Life-threatening gastrointestinal bleeding during targeted therapy for advanced renal cell carcinoma: a case report

Background

Temsirolimus has important clinical activity in both untreated and previously treated patients with advanced renal cell carcinoma. Targeted therapy–related stomatitis and mucositis have occurred during targeted therapies, but there is no consensus on which strategy is the most effective. We herein report a case in which several sessions of endoscopic hemostasis with argon plasma coagulation (APC) effectively resolved life-threatening gastrointestinal bleeding that had occurred during targeted therapy. This is the first case report of such an adverse drug reaction in the literature.

====================

(ACTIVITY A):
For each statement about the case report above, say yes or no to whether the text supports it, and quote the words that decide it. (i) Temsirolimus is described as active only in patients who have not yet been treated. (ii) The authors call this the first case report of such an adverse drug reaction in the literature. (iii) A single session of endoscopic hemostasis stopped the bleeding.
(ACTIVITY B):
Answer these questions from the case report above.
(i) Which cancer was the targeted therapy treating?
(ii) Which two conditions related to targeted therapy does the case report name?
(iii) What does APC stand for?
(ACTIVITY C):
Copy the stretch of the case report above from "Life-threatening gastrointestinal bleeding during" through "in the literature." without any changes.

(RECORDED INFORMATION):
====================

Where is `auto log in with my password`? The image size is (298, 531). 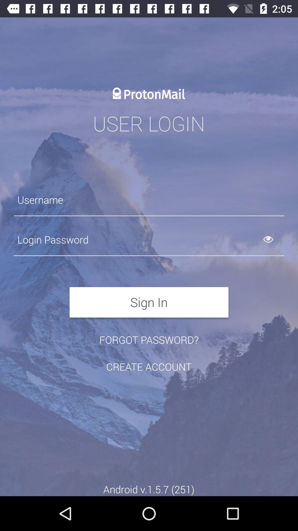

====================

(TASK RESULT A):
(i) No: "both untreated and previously treated patients with advanced renal cell carcinoma"
(ii) Yes: "This is the first case report of such an adverse drug reaction in the literature."
(iii) No: "several sessions of endoscopic hemostasis with argon plasma coagulation (APC) effectively resolved life-threatening gastrointestinal bleeding"

(TASK RESULT B):
(i) Advanced renal cell carcinoma
(ii) Stomatitis and mucositis
(iii) Argon plasma coagulation

(TASK RESULT C):
Life-threatening gastrointestinal bleeding during targeted therapy for advanced renal cell carcinoma: a case report

Background

Temsirolimus has important clinical activity in both untreated and previously treated patients with advanced renal cell carcinoma. Targeted therapy–related stomatitis and mucositis have occurred during targeted therapies, but there is no consensus on which strategy is the most effective. We herein report a case in which several sessions of endoscopic hemostasis with argon plasma coagulation (APC) effectively resolved life-threatening gastrointestinal bleeding that had occurred during targeted therapy. This is the first case report of such an adverse drug reaction in the literature.